=== EXERCISE BRIEF ===
Keyword search on "menu": report each line of the records that contains it.

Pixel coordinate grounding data
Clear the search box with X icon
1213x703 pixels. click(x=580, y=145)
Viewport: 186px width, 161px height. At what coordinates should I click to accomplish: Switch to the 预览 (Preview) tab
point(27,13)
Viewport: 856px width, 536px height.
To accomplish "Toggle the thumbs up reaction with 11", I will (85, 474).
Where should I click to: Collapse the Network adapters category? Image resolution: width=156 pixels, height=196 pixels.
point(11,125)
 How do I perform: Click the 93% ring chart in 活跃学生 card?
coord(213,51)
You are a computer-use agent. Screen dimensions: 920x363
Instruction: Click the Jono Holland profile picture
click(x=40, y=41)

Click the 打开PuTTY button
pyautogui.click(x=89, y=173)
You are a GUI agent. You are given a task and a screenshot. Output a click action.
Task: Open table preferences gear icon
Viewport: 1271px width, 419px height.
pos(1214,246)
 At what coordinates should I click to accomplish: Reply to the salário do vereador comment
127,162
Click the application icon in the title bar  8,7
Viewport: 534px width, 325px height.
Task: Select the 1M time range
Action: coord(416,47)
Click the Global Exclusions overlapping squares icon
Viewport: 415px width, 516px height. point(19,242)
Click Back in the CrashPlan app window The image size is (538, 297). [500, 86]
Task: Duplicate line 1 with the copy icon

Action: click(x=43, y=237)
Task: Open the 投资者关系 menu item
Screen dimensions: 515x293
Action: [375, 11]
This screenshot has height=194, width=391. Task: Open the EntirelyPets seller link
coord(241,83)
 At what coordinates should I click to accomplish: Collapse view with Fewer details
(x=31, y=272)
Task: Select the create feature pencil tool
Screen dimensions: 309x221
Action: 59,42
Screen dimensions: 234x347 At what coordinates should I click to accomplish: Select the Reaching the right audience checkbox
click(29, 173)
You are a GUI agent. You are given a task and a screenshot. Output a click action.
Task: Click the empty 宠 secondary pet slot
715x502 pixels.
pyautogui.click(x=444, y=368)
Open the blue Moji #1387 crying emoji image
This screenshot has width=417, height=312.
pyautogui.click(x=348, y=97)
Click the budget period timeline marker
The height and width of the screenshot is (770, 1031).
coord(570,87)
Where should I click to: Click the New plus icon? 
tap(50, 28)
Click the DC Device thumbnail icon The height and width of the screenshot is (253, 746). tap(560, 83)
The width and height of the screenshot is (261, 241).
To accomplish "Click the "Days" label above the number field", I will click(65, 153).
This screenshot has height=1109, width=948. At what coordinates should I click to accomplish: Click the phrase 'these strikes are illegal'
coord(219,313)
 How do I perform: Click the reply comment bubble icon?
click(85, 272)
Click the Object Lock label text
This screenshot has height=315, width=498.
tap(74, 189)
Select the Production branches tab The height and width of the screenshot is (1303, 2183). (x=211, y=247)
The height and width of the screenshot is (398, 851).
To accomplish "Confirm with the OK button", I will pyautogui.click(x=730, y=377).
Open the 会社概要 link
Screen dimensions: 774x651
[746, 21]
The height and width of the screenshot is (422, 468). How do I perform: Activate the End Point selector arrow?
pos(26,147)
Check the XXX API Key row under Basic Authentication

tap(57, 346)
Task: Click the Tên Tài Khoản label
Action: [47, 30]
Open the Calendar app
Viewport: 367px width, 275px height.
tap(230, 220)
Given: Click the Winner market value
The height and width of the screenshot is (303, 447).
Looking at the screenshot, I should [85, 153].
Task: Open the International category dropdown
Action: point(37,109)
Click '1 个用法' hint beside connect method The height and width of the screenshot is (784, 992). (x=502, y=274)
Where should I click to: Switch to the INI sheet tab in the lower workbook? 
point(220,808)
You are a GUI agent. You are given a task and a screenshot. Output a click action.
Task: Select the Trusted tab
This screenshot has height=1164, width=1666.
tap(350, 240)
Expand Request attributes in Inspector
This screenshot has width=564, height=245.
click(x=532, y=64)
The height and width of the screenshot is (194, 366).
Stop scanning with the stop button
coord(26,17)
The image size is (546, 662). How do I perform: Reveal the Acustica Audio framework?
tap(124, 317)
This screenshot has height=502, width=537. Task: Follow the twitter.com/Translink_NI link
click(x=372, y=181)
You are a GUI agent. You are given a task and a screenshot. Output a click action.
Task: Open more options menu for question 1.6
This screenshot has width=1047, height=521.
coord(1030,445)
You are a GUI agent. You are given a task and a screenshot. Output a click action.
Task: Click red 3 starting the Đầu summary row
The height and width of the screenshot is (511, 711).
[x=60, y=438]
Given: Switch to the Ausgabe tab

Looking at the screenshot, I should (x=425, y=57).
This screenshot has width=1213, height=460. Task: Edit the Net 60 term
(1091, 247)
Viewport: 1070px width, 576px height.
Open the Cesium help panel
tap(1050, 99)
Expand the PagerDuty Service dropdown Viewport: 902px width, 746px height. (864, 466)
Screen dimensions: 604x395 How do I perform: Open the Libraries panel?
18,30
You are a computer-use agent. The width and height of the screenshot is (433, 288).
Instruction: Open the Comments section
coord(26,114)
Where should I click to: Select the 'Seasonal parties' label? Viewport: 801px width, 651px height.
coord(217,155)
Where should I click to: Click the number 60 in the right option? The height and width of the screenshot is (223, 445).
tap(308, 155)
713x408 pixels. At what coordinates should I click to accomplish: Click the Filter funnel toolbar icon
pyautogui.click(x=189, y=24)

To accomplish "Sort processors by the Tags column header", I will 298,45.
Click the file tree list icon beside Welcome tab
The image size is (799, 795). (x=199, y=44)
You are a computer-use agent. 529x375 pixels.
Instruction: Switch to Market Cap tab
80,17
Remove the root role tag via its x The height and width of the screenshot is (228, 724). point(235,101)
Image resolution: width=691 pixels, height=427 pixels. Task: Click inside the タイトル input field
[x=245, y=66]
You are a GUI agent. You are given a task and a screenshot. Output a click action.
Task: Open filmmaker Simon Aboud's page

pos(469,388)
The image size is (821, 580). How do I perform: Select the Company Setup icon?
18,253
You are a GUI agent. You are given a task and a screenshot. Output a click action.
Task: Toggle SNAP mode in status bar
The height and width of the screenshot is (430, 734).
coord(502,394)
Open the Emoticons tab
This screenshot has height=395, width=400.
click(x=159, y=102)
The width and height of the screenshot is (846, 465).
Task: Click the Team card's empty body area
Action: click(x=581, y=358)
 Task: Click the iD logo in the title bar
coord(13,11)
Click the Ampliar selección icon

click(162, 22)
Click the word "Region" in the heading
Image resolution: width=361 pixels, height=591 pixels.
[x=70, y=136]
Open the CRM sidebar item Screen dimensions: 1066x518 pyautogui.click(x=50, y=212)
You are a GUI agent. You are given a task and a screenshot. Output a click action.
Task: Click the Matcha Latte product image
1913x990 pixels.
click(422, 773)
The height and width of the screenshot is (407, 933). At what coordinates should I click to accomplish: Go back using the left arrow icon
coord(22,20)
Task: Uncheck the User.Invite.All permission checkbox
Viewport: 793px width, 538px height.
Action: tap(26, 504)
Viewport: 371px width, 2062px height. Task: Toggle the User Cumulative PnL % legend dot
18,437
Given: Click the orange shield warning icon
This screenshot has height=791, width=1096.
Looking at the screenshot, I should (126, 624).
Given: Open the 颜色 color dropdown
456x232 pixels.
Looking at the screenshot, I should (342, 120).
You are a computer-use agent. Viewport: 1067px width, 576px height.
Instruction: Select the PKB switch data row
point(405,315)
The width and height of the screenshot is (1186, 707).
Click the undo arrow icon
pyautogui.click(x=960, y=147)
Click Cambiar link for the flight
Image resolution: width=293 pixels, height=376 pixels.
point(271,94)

=== SOLUTION TO THE EXERCISE ===
Task: Open the 投资者关系 menu item
Task: Open more options menu for question 1.6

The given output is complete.